The score to Amelie is all that most of us Americans know of prolific French composer Yann Tiersen’s work, but it’s as fresh and adorable as the film. While Samuel Barber’s “Adagio for Strings” makes a cameo in the movie, the Amelie soundtrack is, with the exception of a few vocal pieces, 20 tracks of charming instrumental music – with maybe two or three themes at most, but themes that only get better every time they pop up.

All the songs have French titles, so I hope you don’t mind if I swiftly run through their numbers. I’m not good at working with accents on the computer anyways.

#1 instantly puts you on some street in France, though the distant strings and accordion get loud quite abruptly; it’s a short, energetic piece that almost feels like the middle portion of a bigger song. And I suppose the rest of the soundtrack is that bigger song.

#2 is probably the most unique section of Tiersen’s take on Amelie, delightfully staccato at first and building from a mere accordion and wind instrument to a jovial piece with strings, drums, chimes; almost reminds me of something out of Craig Armstrong’s Love Actually score.
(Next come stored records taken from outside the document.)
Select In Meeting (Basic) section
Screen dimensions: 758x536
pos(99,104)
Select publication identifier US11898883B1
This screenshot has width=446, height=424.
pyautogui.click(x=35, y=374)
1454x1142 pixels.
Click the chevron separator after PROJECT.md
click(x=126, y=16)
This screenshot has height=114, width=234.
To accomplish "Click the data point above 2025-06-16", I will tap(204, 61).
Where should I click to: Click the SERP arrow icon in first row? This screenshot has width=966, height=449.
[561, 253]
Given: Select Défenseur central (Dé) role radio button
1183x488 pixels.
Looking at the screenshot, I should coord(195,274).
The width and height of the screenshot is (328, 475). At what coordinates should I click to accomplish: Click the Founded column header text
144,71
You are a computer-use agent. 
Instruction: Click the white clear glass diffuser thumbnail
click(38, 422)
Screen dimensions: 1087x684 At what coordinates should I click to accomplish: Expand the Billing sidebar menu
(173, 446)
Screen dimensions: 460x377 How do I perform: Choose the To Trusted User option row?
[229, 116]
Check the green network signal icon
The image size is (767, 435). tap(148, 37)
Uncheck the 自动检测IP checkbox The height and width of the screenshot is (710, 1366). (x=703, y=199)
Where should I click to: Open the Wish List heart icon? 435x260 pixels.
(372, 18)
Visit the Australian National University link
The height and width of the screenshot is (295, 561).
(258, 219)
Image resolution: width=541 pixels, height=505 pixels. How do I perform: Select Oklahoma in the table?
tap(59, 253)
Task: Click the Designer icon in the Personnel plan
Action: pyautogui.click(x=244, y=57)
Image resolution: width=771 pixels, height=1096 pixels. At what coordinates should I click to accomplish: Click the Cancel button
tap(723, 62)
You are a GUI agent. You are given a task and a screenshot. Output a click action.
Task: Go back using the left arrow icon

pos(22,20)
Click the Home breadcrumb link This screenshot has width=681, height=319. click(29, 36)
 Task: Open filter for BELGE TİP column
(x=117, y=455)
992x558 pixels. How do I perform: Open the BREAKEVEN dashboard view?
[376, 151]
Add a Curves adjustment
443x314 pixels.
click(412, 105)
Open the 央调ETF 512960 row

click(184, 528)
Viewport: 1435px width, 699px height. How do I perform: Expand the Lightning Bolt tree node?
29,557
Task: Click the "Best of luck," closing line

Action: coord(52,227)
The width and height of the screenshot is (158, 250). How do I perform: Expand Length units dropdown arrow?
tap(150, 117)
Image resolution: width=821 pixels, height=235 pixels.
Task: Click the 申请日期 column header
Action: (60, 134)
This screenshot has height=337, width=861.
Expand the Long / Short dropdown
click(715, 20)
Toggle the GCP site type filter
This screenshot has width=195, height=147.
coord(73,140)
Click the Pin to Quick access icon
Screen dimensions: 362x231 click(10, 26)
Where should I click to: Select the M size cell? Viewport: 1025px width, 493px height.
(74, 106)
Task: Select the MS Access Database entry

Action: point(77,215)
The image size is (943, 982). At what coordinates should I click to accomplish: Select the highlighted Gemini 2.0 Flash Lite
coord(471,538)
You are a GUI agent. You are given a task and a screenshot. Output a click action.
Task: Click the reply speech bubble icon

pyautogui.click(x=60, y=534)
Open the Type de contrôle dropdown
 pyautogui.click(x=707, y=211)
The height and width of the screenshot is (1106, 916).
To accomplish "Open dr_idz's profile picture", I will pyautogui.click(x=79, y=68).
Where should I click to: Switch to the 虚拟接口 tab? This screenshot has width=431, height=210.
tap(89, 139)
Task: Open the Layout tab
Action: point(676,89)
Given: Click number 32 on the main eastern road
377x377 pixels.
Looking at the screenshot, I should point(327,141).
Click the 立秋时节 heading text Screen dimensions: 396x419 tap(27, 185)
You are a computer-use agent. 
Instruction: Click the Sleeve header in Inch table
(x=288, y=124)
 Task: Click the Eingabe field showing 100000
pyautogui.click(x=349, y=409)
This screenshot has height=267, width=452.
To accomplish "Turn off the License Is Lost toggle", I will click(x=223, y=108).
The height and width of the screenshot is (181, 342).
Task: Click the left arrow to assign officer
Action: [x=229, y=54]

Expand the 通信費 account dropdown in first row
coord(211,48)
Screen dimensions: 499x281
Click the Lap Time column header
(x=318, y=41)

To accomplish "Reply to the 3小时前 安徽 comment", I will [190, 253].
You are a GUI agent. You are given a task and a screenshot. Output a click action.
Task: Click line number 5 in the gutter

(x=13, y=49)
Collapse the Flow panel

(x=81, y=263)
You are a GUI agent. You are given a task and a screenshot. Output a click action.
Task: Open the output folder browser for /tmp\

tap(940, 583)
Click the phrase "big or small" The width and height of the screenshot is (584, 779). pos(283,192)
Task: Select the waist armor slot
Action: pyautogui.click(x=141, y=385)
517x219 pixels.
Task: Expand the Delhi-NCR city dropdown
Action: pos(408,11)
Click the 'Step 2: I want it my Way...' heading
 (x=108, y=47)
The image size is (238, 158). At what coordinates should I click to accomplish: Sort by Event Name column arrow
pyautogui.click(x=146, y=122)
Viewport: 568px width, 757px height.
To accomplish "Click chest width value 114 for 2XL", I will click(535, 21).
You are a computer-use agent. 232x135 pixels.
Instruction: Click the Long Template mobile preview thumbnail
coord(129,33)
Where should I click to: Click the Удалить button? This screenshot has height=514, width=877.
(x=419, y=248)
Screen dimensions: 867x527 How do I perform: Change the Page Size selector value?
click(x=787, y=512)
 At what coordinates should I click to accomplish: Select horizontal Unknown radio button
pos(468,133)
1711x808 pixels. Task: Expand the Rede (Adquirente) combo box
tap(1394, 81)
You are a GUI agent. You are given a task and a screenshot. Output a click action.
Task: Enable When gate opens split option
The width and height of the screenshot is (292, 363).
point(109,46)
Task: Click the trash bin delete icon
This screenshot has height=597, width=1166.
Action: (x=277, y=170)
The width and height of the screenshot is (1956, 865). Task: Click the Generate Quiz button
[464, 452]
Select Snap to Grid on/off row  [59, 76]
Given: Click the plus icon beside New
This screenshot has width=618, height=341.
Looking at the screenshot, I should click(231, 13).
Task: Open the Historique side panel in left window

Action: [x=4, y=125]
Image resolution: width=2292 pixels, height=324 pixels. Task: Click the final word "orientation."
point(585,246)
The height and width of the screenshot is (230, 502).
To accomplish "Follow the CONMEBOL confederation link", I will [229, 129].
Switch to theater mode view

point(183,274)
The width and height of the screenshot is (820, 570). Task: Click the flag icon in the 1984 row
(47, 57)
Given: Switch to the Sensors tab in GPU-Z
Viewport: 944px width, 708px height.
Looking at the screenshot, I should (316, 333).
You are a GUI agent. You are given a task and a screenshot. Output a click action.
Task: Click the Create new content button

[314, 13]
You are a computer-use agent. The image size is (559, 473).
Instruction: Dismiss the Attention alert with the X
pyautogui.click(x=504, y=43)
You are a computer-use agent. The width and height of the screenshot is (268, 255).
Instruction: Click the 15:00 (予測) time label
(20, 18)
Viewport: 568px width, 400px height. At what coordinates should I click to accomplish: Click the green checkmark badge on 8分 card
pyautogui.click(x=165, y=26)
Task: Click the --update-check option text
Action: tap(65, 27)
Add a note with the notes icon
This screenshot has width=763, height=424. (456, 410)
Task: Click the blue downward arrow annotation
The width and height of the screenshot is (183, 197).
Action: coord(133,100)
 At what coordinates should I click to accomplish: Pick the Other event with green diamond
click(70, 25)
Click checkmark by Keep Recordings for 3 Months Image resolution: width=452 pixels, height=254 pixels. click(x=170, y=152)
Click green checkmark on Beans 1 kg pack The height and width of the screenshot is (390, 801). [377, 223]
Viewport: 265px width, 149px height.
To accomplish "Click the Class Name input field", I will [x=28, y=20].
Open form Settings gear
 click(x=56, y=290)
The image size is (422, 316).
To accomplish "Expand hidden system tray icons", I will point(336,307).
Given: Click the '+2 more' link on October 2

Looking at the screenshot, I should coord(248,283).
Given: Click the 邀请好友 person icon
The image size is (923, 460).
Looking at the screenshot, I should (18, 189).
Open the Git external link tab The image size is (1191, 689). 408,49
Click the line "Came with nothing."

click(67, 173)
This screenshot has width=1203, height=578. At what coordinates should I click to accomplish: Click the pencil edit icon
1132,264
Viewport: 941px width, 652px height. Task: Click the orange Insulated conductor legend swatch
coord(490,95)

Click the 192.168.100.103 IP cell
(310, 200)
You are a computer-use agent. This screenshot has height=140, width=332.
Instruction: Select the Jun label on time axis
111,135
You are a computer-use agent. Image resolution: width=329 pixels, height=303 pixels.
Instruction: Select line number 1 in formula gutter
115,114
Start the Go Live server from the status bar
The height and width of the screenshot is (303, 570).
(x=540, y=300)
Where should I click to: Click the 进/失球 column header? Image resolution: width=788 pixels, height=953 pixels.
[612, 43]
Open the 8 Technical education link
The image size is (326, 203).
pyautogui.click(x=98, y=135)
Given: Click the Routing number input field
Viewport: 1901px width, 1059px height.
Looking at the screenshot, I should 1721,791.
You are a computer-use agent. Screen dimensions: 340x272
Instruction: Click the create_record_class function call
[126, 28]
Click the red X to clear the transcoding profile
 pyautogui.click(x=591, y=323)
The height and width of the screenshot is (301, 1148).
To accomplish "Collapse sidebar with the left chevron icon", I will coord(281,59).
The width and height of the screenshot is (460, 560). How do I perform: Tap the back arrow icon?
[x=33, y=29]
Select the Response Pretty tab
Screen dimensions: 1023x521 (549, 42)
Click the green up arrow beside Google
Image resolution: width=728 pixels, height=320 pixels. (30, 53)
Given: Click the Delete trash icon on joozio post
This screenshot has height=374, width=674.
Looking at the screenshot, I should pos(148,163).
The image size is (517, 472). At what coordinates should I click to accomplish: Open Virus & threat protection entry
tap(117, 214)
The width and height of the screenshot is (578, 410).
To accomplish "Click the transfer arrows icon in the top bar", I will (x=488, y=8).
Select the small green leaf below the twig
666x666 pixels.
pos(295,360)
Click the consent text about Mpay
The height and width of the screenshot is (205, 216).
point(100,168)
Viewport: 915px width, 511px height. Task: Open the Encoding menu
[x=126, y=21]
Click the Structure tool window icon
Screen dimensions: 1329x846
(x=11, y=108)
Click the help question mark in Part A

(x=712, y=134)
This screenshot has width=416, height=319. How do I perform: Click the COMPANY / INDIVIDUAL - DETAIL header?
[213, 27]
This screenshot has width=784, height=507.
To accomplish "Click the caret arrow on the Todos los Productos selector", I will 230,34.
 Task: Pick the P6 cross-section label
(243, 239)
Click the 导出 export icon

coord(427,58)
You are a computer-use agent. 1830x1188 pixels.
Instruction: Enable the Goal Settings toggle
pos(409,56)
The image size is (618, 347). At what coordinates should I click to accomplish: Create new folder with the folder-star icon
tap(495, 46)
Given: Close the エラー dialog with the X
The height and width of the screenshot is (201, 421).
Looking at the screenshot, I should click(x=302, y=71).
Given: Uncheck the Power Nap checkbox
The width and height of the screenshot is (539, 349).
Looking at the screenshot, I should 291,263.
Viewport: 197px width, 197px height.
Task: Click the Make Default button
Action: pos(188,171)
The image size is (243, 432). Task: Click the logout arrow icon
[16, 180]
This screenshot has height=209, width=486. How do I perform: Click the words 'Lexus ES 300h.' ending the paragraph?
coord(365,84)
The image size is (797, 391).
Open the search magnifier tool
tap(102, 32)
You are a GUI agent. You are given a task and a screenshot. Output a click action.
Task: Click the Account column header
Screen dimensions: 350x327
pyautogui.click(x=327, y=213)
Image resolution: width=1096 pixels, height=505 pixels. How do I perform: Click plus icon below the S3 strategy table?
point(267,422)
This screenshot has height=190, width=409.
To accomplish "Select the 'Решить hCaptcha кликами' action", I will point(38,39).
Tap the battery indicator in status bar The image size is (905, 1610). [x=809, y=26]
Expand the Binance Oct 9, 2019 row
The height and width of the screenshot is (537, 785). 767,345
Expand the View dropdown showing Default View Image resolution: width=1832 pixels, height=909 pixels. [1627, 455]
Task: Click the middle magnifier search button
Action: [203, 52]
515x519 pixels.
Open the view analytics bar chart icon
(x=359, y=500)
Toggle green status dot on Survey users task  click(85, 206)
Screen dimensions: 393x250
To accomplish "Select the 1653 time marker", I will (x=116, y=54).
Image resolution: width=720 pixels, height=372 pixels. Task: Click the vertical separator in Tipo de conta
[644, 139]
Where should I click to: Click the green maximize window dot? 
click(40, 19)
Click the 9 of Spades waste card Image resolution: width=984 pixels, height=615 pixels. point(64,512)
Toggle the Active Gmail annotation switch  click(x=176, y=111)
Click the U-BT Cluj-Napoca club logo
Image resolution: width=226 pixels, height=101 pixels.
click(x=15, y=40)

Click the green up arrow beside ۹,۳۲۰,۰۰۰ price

#3 is the first real hint at what the Amelie soundtrack holds in store for listeners, sort of a teaser. And next up after that is the piano’s crack at the already prominent themes of Tiersen’s score, and it’s just subtly beautiful; the first time you get the feeling that Amelie isn’t simply a playful and cheeky movie, but a rather touching one as well. #5 elaborates on that idea some more, but suggesting a little more TBA conflict with a chirpier and more instrumentally varied sound.

Billie Holiday’s “Guilty” takes the #6 spot, and even though it’s an American tune and features nothing resembling an accordion, it fits just perfectly on the soundtrack. #8 starts off quiet and magical and then bolts toward the end, signifying that you and Amelie are taking a turning point in the film.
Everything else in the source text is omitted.